Caesars’ Digital on the Up, Las Vegas Site Stays Put in Q1 2026
Caesars Entertainment started 2026 with modest top-line growth and steadier profitability, even as leverage remained elevated.

- Caesars posts record digital revenue and stable EBITDA in Q1 2026
- Las Vegas hotel occupancy reaches new high, boosting regional performance
- Company maintains high leverage with over $11 billion in debt despite operational gains
The company said first-quarter net revenue rose 2.7% to $2.87 billion, while consolidated adjusted EBITDA held at $887 million and the GAAP loss narrowed to $98 million.

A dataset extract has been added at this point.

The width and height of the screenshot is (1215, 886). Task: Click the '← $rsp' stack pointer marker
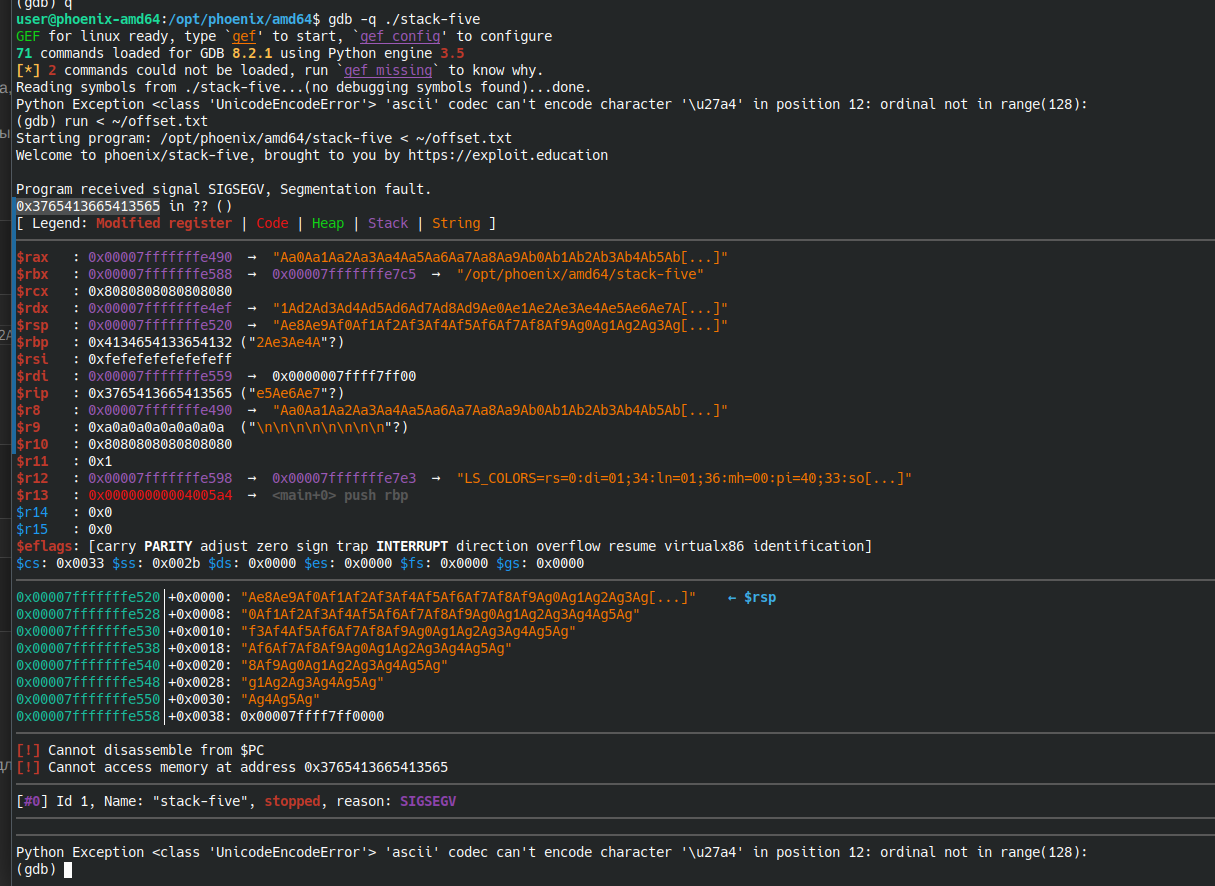coord(751,597)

Chief Executive Tom Reeg said the business delivered “growth in total net revenues and adjusted EBITDA versus last year,” pointing to record first-quarter digital results and improved Las Vegas hospitality trends.
Digital Momentum
The clearest bright spot was Caesars Digital, where revenue increased to $374 million and adjusted EBITDA reached $69 million, both first-quarter records. This is a rise of 11.6% and 60.5% respectively.

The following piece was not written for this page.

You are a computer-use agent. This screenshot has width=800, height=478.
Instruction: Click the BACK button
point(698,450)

Caesars also said Las Vegas occupancy hit 95.3%, supported by stronger hotel performance and higher average daily rates.
The company’s regional portfolio contributed to revenue gains as well with a 3.0% uptake compared to the previous quarter.
Revenue at Las Vegas did not change from $1 million.
Balance-Sheet Pressure
Offsetting the operating progress, Caesars ended March with $11.9 billion in outstanding debt and $867 million in cash, leaving net debt above $11 billion.
The group also completed its roughly $54 million acquisition of Caesars Windsor and signed a 20-year operating agreement with the Ontario Lottery and Gaming Corporation.
CFO Bret Yunker said the deal strengthens the portfolio and that Caesars expect to “deliver strong free cash flow in 2026 as a result of continued operating momentum.”
Caesar reported a drop of 4.7% in revenue for their Las Vegas property for 2025 from the previous year. This came as the Las Vegas Convention and Visitors Authority reported a 7.5% drop in total visitors for 2025 compared to 2024.